Perugia, 25 luglio 2014 - «PIETRO, fammi comprare cinque dei tuoi mitici ‘calzoni’, così li metto nel surgelatore e almeno potrò gustarmeli per un altro po’ di tempo anche quando tu avrai chiuso... ». Alla Pizzeria Erusca, di clienti affezionati come questo non mancano di certo. E qualcuno di essi, quando ha saputo che lo storico locale di via Ulisse Rocchi chiuderà i battenti, ha pensato bene di fare scorta di bonta.

GIA’, PERCHE’ l’«Etrusca», aperta nel lontano 1968, tra una settimana tirerà giù le saracinesche una volta per tutte e dirà addio alla città. «Non ce la faccio più — racconta il titolare, Pietro Orologio, che nonostante il brutto momento mantiene una serenità invidiabile —. L’affitto è troppo caro, i clienti sono calati in modo impressionante, di spacciatori invece ce ne sono sempre più... ». A questi ultimi evidentemente interessano altre pizze...
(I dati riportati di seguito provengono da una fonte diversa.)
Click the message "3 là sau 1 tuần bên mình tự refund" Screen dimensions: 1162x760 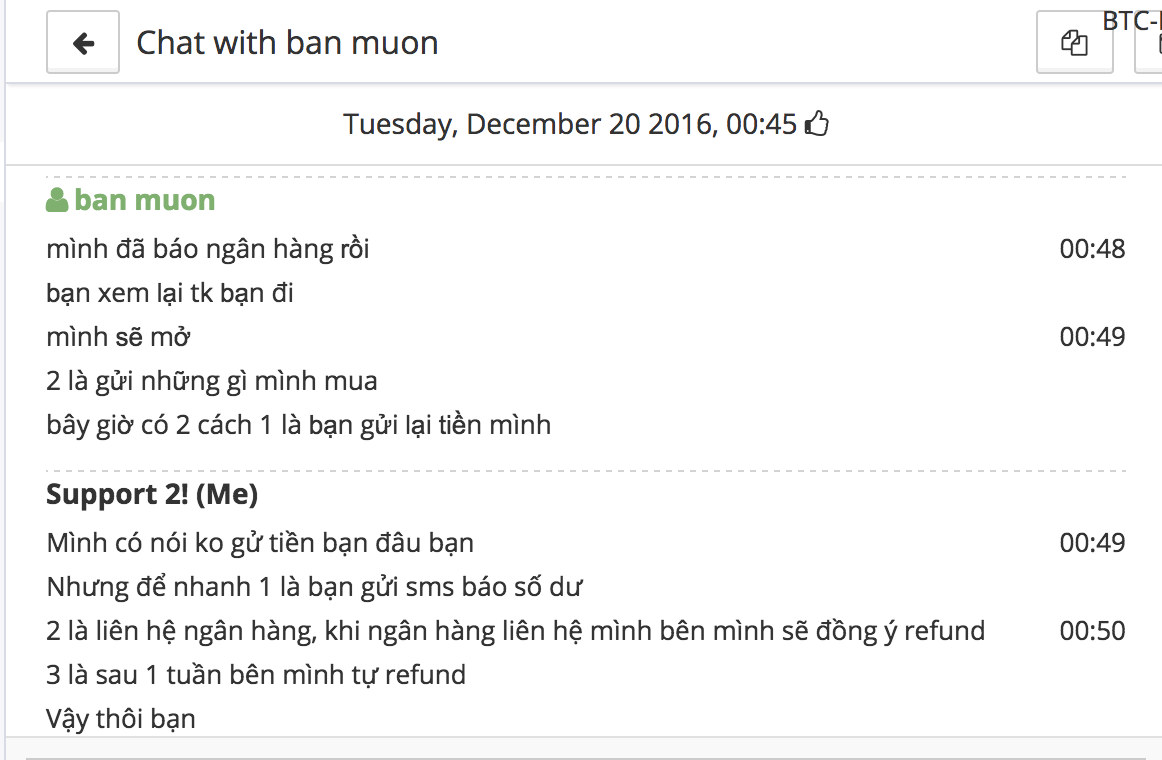[256, 675]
OROLOGIO ha rilevato l’attività esattamente 40 anni fa, «anche se la pizzeria c’era già da sei anni. Era qui di fronte, al numero 30», dice indicando l’ingresso dall’altra parte della strada. «Ho chiesto al proprietario del locale di abbassarmi l’affitto, ma non ne vuole sapere. E a queste condizioni non posso andare avanti, mi conviene chiudere». Da una parte i costi che non calano, anzi: anche le imposte sono sempre più salate. Dall’altra i ricavi, un tempo floridi, che ora sono scesi a picco.
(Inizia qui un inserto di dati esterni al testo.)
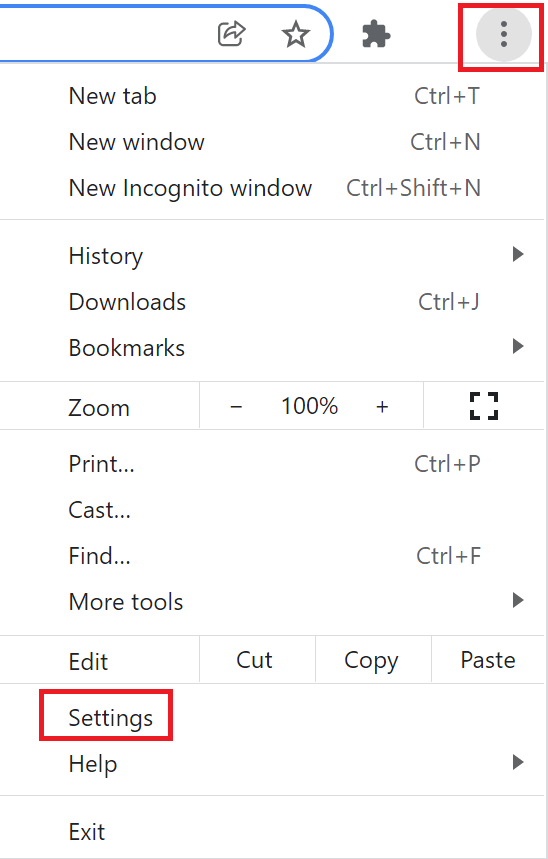Select New tab from the menu
548x859 pixels.
tap(272, 96)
«GUARDI — spiega ancora Pietro —, noi qui vivevamo grazie agli studenti, ora praticamente scomparsi. Io in quattro anni ho perso circa il 70 % degli incassi. Che dovrei fare, secondo lei?”. All’«Etrusca, oltre al sessantunenne titolare, lavorano anche i suoi due figli. «Per colpa delle ultime modifiche del sistema previdenziale — continua Orologio — a me ora mancano quattro anni per andare in pensione. E non so davvero come fare a continuare a versare i contributi”. Scuote il capo e continua sistemare i vassoi delle pizze. Ma il suo non è solo un amarcord, tutt’altro. Perchè oltre al dispiacere per un altro pezzo di storia recente delle città che va in soffitta, c’è anche il problema oggettivo di un’attività imprenditoriale che salta, e con essa tre posti di lavoro.

«PRIMA ‘La Lanterna’, poi ‘La vecchia Perusia’, ora tocca a me — continua Pietro —, per non parlare delle vetrine oscurate lungo tutta la via. E pensare che dieci anni fa, forse anche meno, questa era una strada piena di gente. Ora restano solo pochi coraggiosi... ». Un paio di bar, tre kebab, un forno, un altro locale che ha aperto da poco: via Ulisse Rocchi è ai minimi termini. «Ogni tanto passa anche il sindaco Romizi a mangiare la pizza qui da me, spero che torni prima della chiusura. E poi io — conclude Pietro — sono un suo sostenitore, lo scriva pure... ».